+++ TASK MATERIAL +++

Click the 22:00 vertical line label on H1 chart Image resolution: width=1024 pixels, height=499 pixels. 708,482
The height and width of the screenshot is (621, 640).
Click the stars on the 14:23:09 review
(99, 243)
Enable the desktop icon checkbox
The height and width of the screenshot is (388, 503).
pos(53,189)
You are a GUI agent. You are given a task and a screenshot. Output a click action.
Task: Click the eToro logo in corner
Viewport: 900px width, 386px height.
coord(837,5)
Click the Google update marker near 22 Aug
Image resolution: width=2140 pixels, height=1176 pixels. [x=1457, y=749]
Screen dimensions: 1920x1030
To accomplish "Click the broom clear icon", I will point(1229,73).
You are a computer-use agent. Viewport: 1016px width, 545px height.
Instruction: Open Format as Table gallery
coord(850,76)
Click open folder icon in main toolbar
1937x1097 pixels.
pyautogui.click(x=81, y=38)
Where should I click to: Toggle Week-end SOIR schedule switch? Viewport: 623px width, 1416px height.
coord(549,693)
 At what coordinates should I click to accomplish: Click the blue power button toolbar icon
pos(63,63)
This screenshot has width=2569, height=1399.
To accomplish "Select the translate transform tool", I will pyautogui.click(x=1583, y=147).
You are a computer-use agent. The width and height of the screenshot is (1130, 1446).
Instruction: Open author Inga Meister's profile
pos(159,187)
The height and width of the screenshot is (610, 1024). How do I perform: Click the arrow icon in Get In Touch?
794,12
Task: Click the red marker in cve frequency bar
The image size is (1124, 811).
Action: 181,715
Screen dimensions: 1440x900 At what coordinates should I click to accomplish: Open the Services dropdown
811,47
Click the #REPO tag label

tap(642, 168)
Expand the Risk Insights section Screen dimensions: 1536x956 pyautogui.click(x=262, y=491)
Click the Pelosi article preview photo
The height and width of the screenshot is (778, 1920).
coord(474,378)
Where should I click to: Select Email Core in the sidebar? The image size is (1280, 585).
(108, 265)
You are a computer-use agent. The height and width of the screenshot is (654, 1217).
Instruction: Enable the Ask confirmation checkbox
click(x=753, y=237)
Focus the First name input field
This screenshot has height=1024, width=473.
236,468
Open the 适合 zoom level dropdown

+++

● **WRITTEN REQUEST**: Rewrite the listing from its first line through the line containing "coord(837,5)", swapping "screenshot" for "screen capture" and leaving everything else unchanged.

● **RESULT OF THE TASK**:
Click the 22:00 vertical line label on H1 chart Image resolution: width=1024 pixels, height=499 pixels. 708,482
The height and width of the screen capture is (621, 640).
Click the stars on the 14:23:09 review
(99, 243)
Enable the desktop icon checkbox
The height and width of the screen capture is (388, 503).
pos(53,189)
You are a GUI agent. You are given a task and a screen capture. Output a click action.
Task: Click the eToro logo in corner
Viewport: 900px width, 386px height.
coord(837,5)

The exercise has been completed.